PROVIDED ENTRIES: Begin

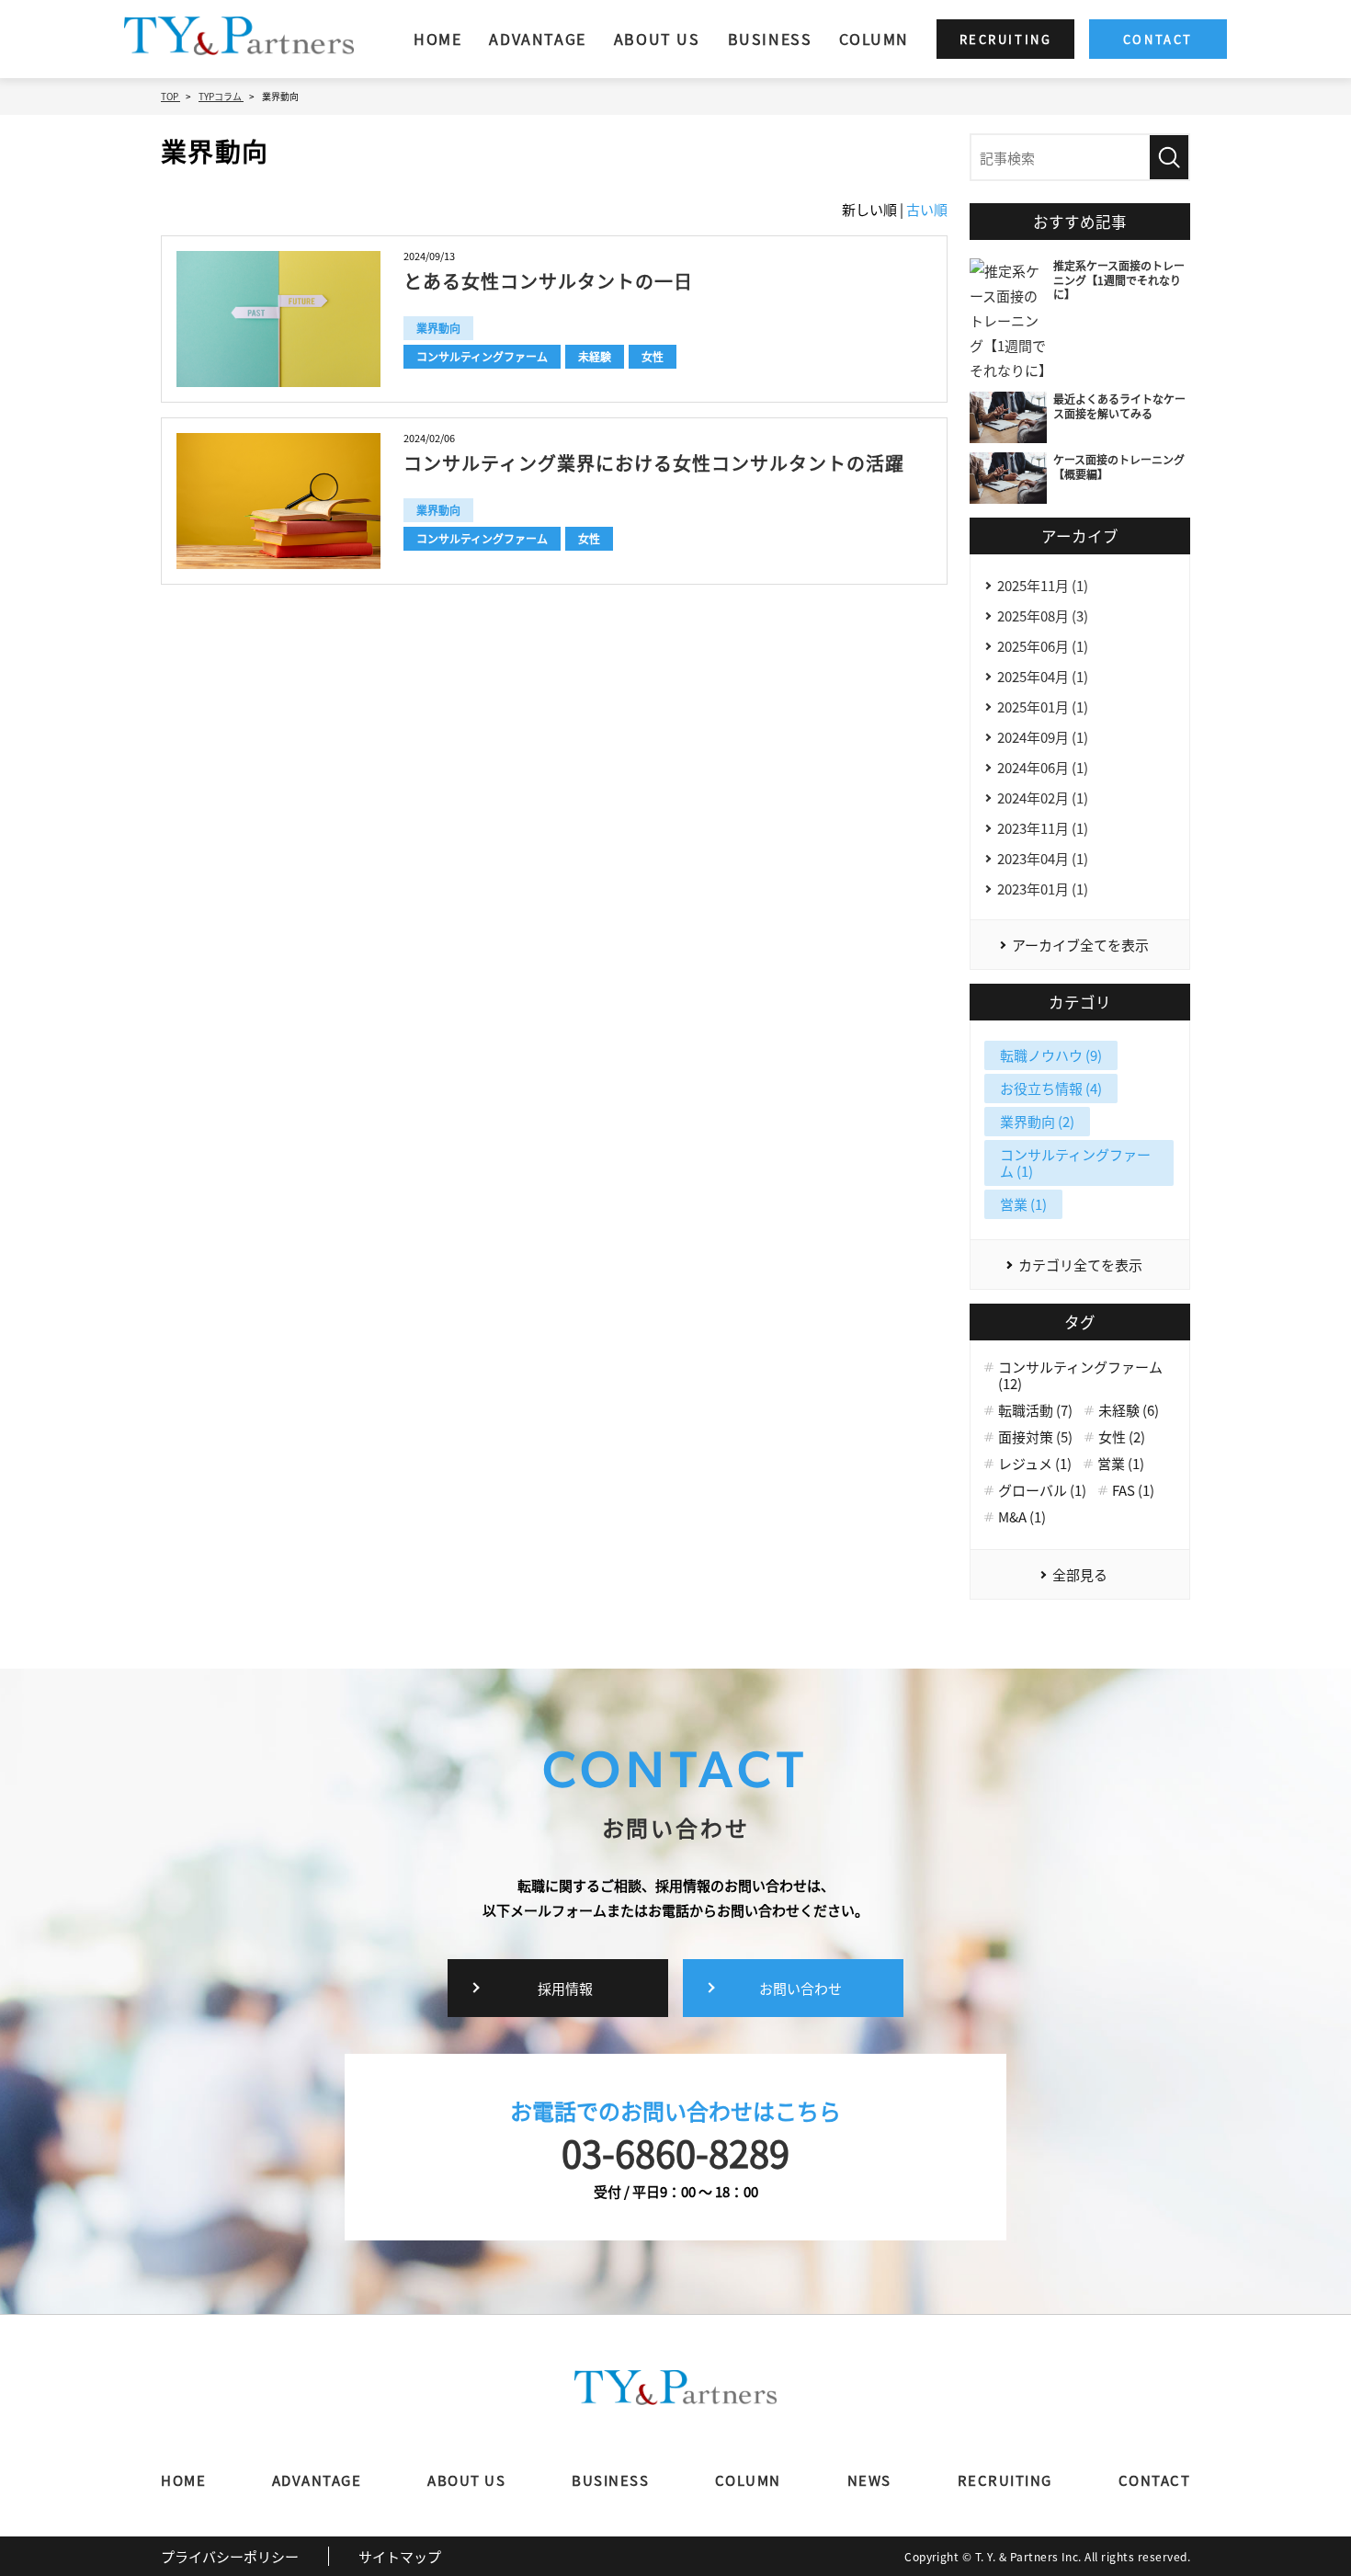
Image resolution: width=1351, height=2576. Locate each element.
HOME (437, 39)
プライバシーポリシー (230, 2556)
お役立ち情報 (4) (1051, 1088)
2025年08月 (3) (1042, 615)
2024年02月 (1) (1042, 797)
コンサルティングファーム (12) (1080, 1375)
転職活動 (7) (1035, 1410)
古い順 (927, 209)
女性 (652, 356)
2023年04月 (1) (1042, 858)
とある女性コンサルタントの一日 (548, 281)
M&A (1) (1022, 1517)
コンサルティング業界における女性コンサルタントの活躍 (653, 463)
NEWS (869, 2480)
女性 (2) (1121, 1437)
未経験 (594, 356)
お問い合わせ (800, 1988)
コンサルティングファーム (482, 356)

PROVIDED ENTRIES: End

WORK ITEM: The answer should be an exact restatement of every entry, with the pictures omitted.

EXPECTED OUTPUT:
Image resolution: width=1351, height=2576. Locate each element.
HOME (437, 39)
プライバシーポリシー (230, 2556)
お役立ち情報 (4) (1051, 1088)
2025年08月 (3) (1042, 615)
2024年02月 (1) (1042, 797)
コンサルティングファーム (12) (1080, 1375)
転職活動 (7) (1035, 1410)
古い順 (927, 209)
女性 (652, 356)
2023年04月 (1) (1042, 858)
とある女性コンサルタントの一日 (548, 281)
M&A (1) (1022, 1517)
コンサルティング業界における女性コンサルタントの活躍 (653, 463)
NEWS (869, 2480)
女性 (2) (1121, 1437)
未経験 (594, 356)
お問い合わせ (800, 1988)
コンサルティングファーム (482, 356)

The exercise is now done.